La producción literaria no está al margen de éste proceso. Por eso vemos a los autores con tanta frecuencia tratando de adaptarse a un mundo que se contrae y se acelera espasmódicamente. Cuando debemos asumir que ambas características son precisamente anti-literarias, o la negación misma de la literatura. La obra literaria, y más aún la obra poética, es esencialmente expansiva y pausada. Y no estoy hablando ni del tamaño de una obra ni de su ritmo. Solo digo que la literatura no debe contraerse en términos de posibilidades de asociación, por el contrario debe expandirse hacia lo inmemorial; solo digo que la literatura no debe ser una vorágine persistente de estímulos difusos por consumir, sino una deglución paciente de significación.
Ahora bien, la situación de la literatura no es toda la misma. Por eso no es una cuestión de oferta y demanda, como sostenía al principio. La narración (la novela, el cuento, los relatos) conserva un lugar, todavía con ciertos privilegios, en éste mercado de la significación. Incluso lo hace a expensas de saberse proveedora o sostén de la industria audiovisual. Sin embargo la poesía, ¡hay la poesía!, patalea por no ahogarse en el margen del olvido. La producción poética, especialmente de la última década parece sometida a lo menos destacado de su producción. Sin estímulos, ni material, ni de otro tipo. Condenada a ghettos o a comunidades reducidas donde los poetas se dan ánimo en micro climas de autoreferencia y desazón. El tiempo histórico, no premia a la poesía. ¿Hay un agotamiento cultural respecto de éste arte, puntualmente?

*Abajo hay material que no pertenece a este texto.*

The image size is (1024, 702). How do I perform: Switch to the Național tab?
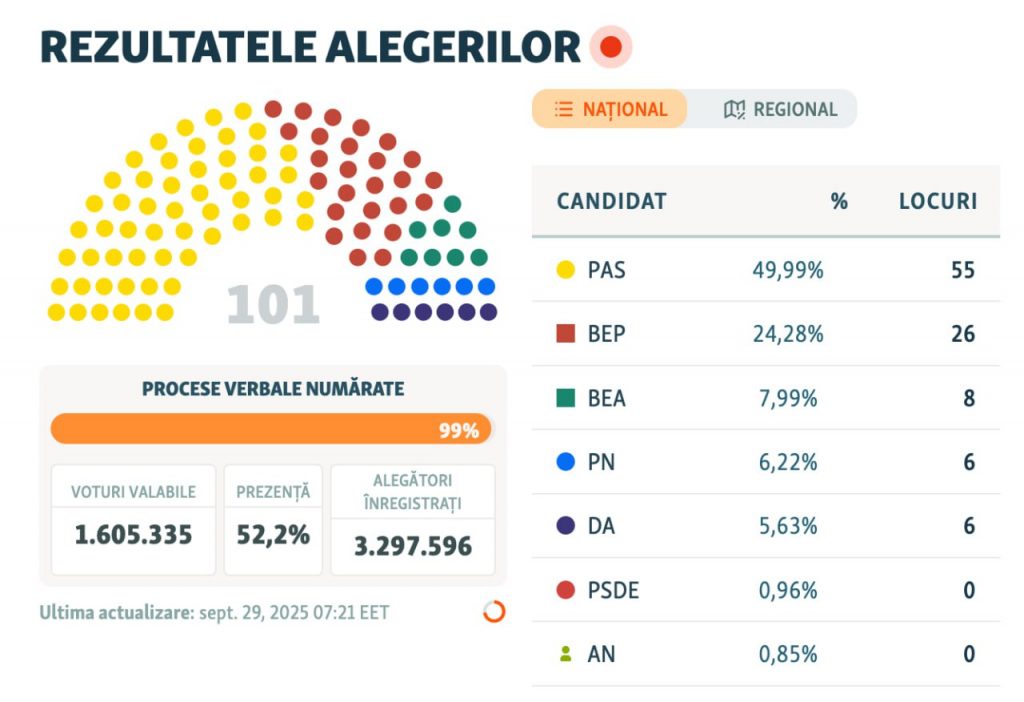point(609,109)
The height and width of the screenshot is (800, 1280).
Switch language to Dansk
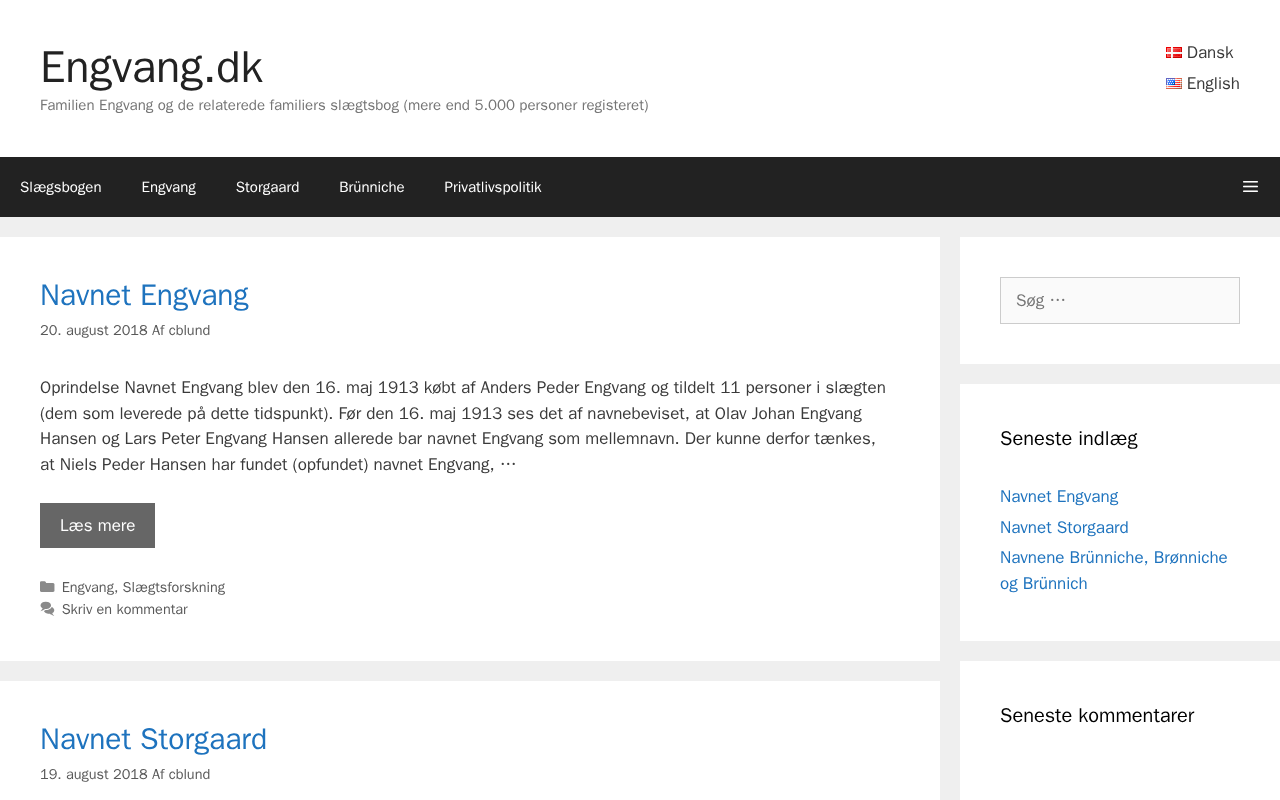point(1209,53)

Este es el tema que motivó esta suerte de ensayo en torno de la poesía y su necesidad. En principio, diría que no. Que la cultura no se agota de sus artes, porque ello es su nutriente. Prueba de esto es la inmensa cantidad de escritores que persistentemente siguen resistiendo tozudamente y que cada tanto hacen blandir versos memorables, que salen de, y van, al corazón de la cultura. Pero sí es un hecho fácilmente constatable, que es muy poco probable llegar a  masificar una obra poética como se hacía en otros tiempos. Podemos llegar a “viralizar” frases, versos, tweets, o voces de Porchia para escribirlo en algún perfil, pero una obra no, imposible. Hagan una prueba sino (como yo lo hice en Chaco y en Corrientes). Vayan a cualquier librería importante y pidan para que les indiquen la sección de libros de poesía. Vean entonces que encuentran. La poesía existe, pero en olvidados anaqueles de inmensas estaturas. Con frecuencia hay que traer una escalera para alcanzarlas de ese alto rincón al que fueron confinados. Y otro dato. Solamente se encuentran clásicos o autores ya consagrados. Es una absoluta excepción encontrar autores noveles o poco conocidos. Los autores de poesía están excluidos por lo general de las cadenas de distribución masivas y de las firmas más conocidas. Insisto, salvo honrosas excepciones.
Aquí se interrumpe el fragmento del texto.